• _Stated exercise_
Could you copy every one of the rows below word for word, leaving out the pictures?

Material provided start

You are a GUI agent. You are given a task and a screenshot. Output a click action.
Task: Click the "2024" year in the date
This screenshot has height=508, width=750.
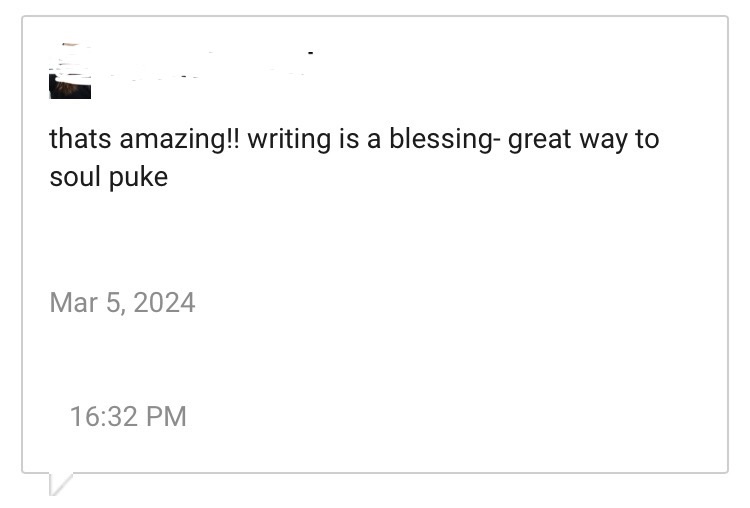point(164,302)
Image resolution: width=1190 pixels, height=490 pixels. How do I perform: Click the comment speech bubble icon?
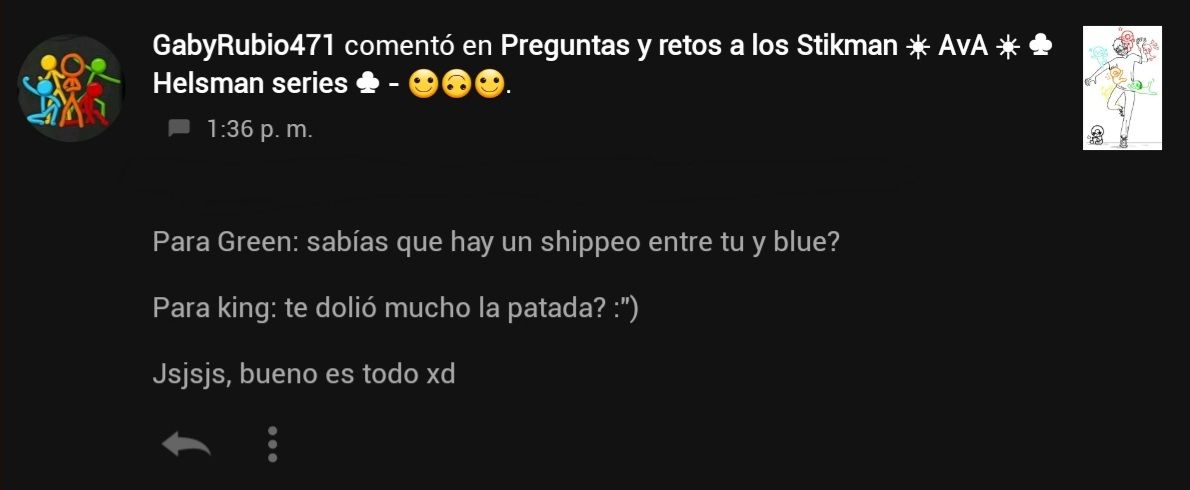pyautogui.click(x=178, y=128)
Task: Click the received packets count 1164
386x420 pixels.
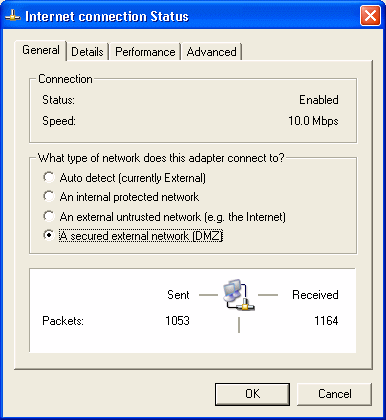Action: [x=326, y=321]
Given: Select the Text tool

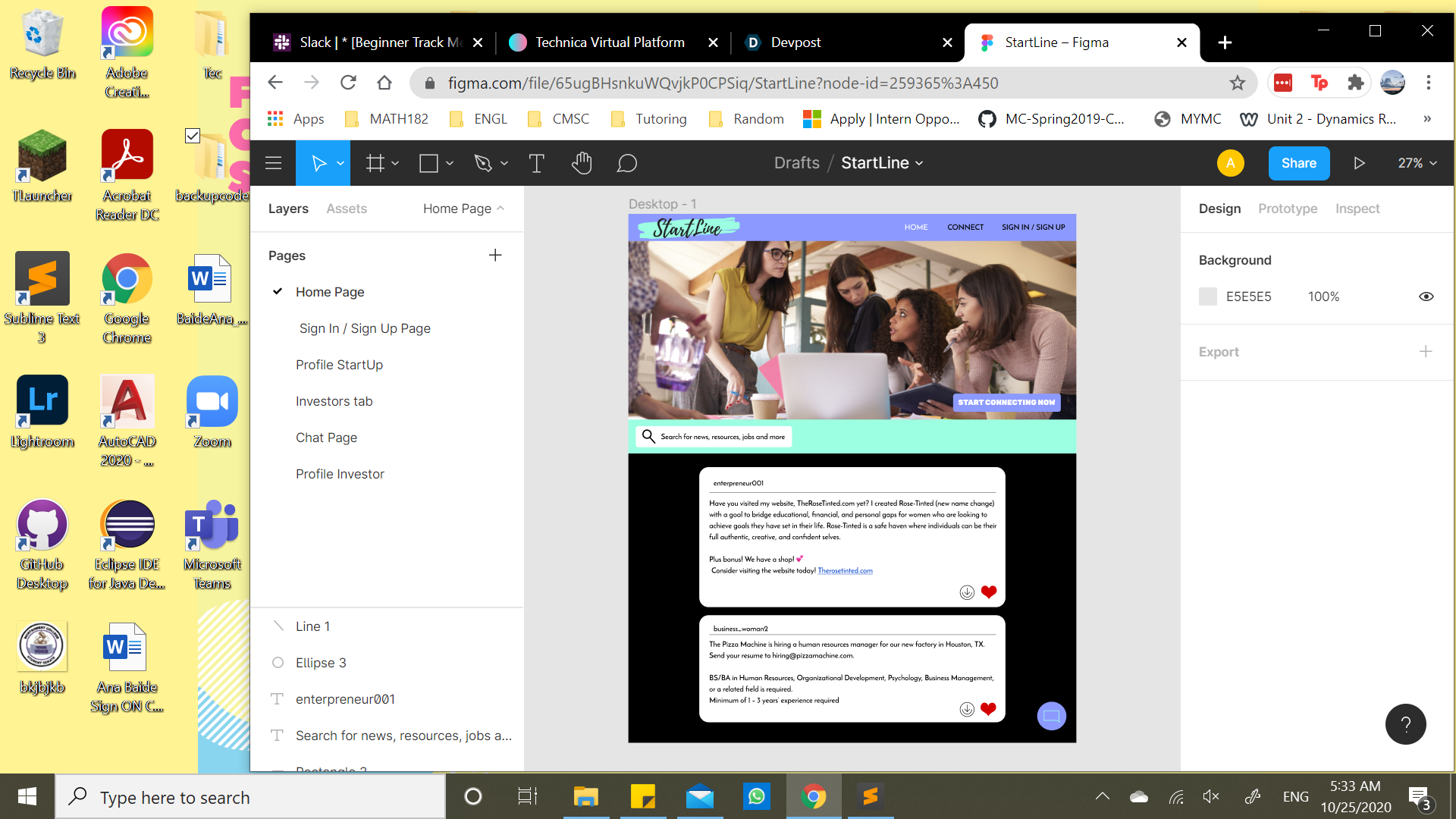Looking at the screenshot, I should pos(536,163).

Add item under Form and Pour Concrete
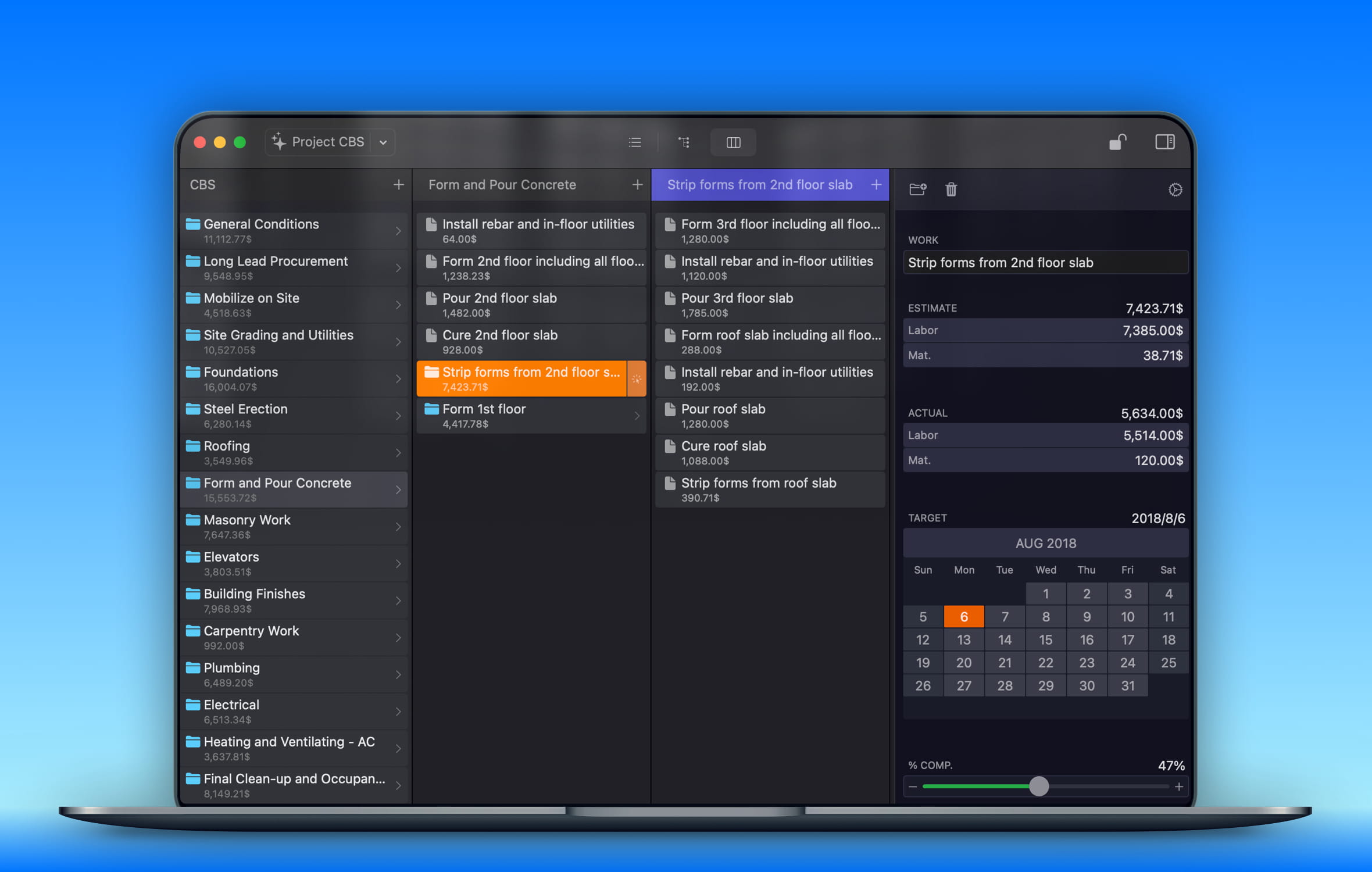pos(637,185)
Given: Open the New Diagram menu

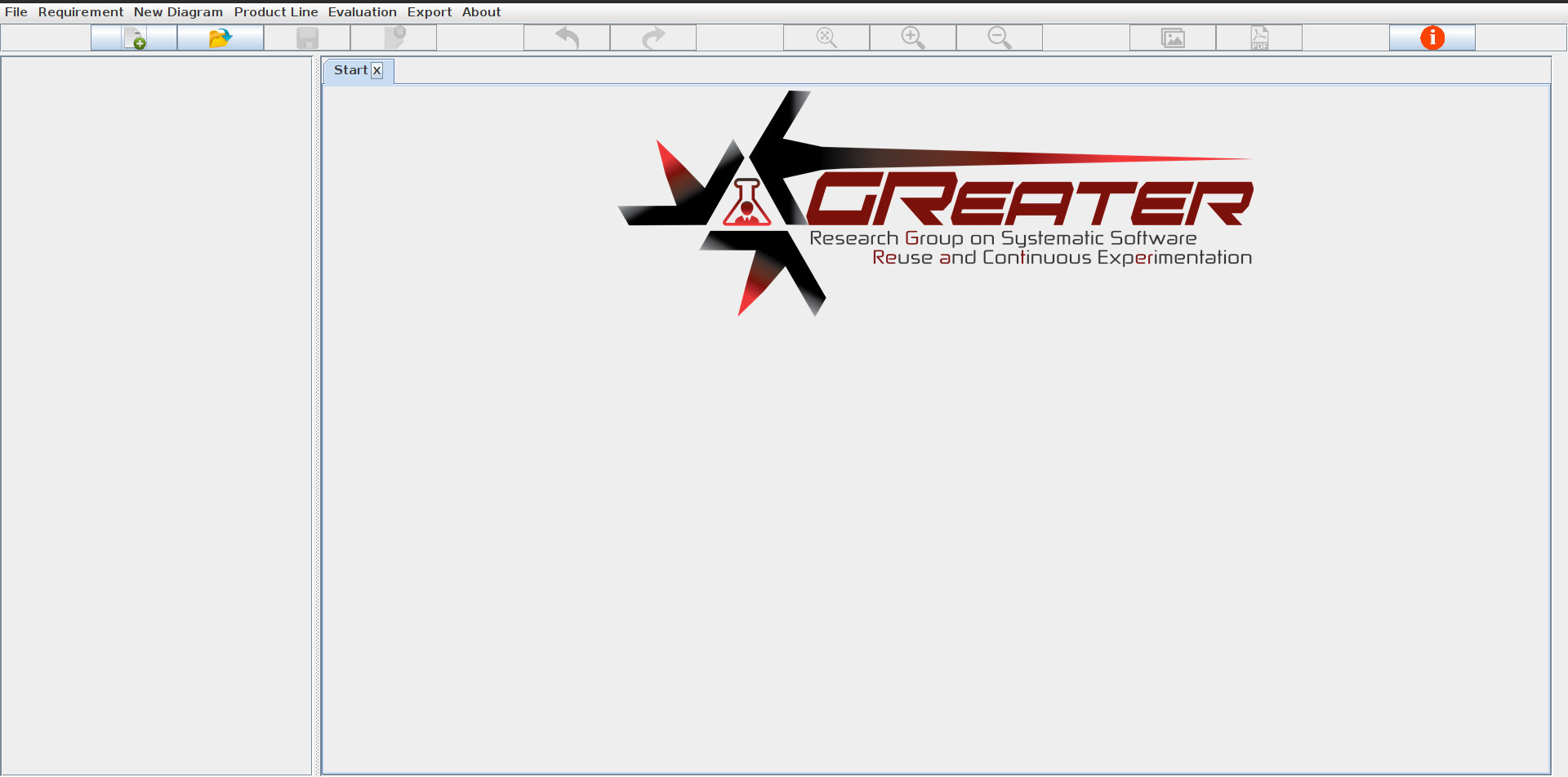Looking at the screenshot, I should click(x=178, y=11).
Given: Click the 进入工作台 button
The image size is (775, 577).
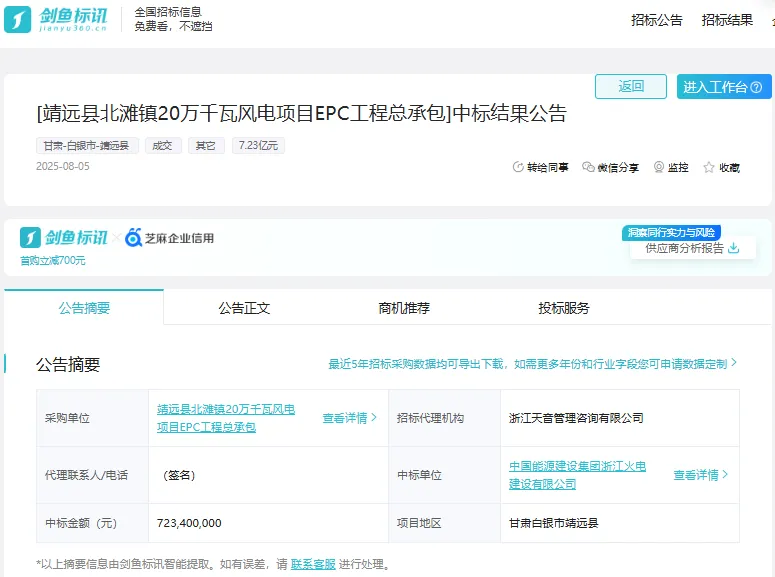Looking at the screenshot, I should pos(723,87).
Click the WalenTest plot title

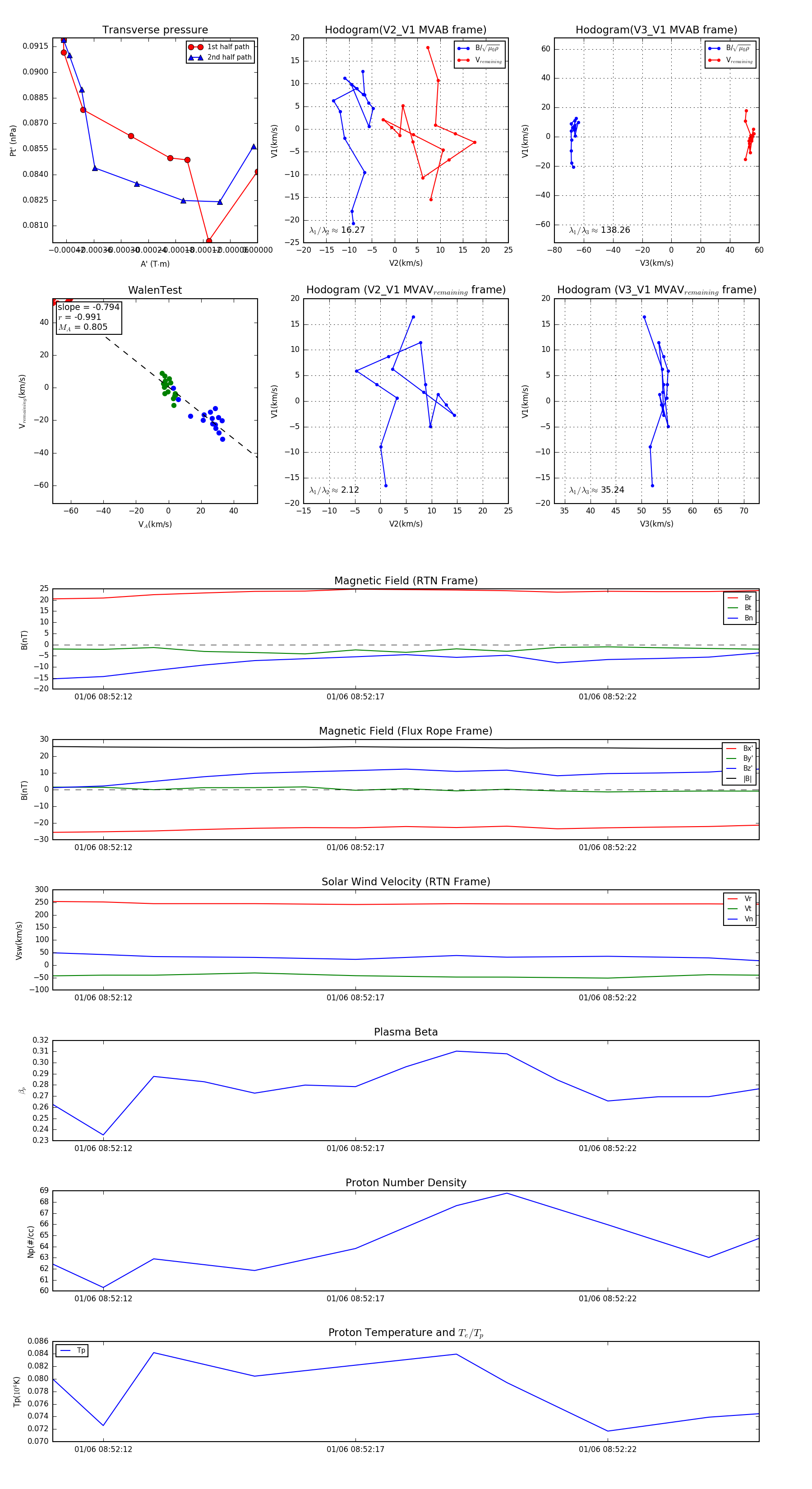[155, 290]
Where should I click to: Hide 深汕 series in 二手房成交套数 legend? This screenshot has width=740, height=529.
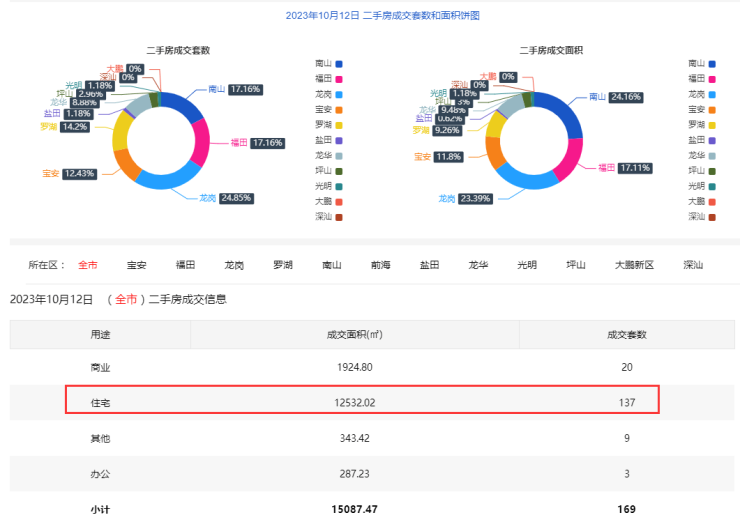(328, 217)
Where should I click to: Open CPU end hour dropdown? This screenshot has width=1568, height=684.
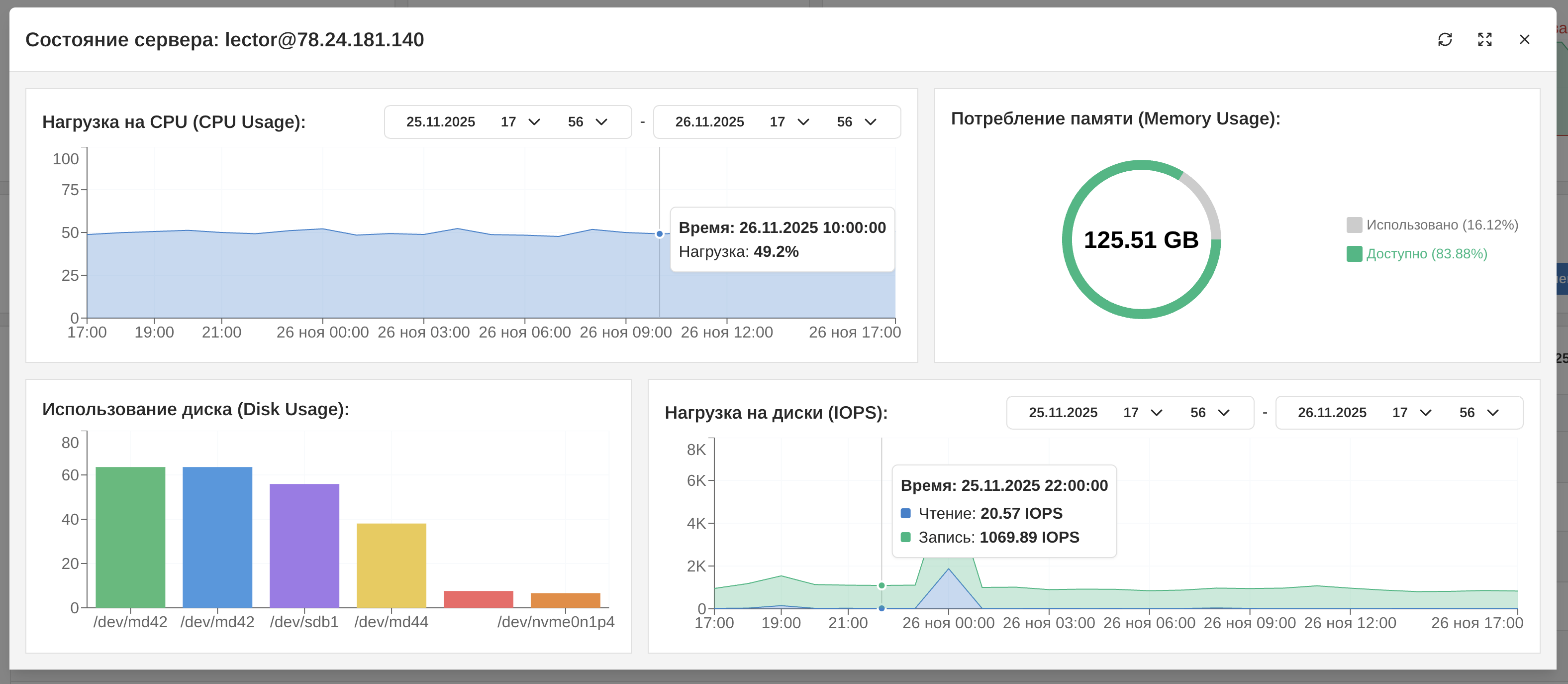[789, 122]
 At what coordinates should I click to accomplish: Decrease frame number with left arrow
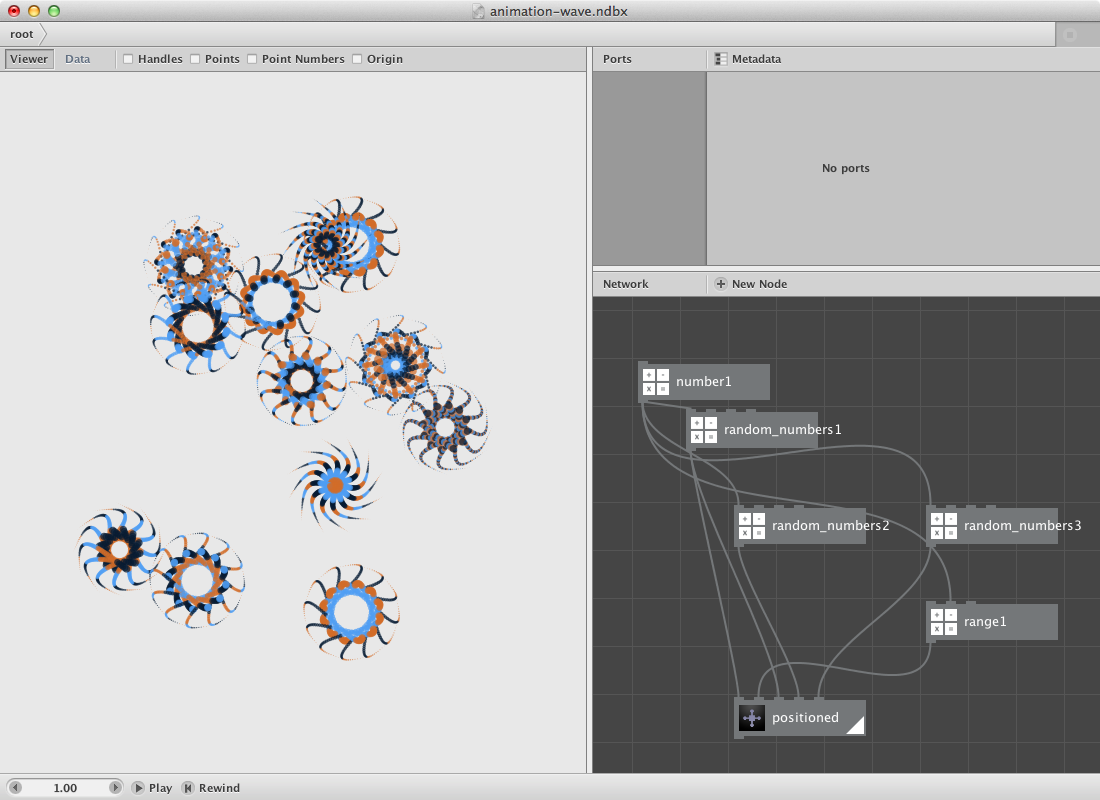tap(15, 788)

Material provided end

• _Complete answer_
You are a GUI agent. You are given a task and a screenshot. Output a click action.
Task: Click the "2024" year in the date
This screenshot has height=508, width=750.
point(164,302)
Image resolution: width=1190 pixels, height=490 pixels. How do I perform: Click the comment speech bubble icon?
pyautogui.click(x=178, y=128)
Task: Click the received packets count 1164
386x420 pixels.
Action: [x=326, y=321]
Given: Select the Text tool

Looking at the screenshot, I should pos(536,163).

Add item under Form and Pour Concrete
pos(637,185)
Given: Open the New Diagram menu

Looking at the screenshot, I should click(x=178, y=11).
Given: Click the 进入工作台 button
The image size is (775, 577).
Looking at the screenshot, I should pos(723,87).
Click the WalenTest plot title

[155, 290]
Where should I click to: Hide 深汕 series in 二手房成交套数 legend? This screenshot has width=740, height=529.
(328, 217)
Where should I click to: Open CPU end hour dropdown? This screenshot has width=1568, height=684.
[789, 122]
 At what coordinates should I click to accomplish: Decrease frame number with left arrow
tap(15, 788)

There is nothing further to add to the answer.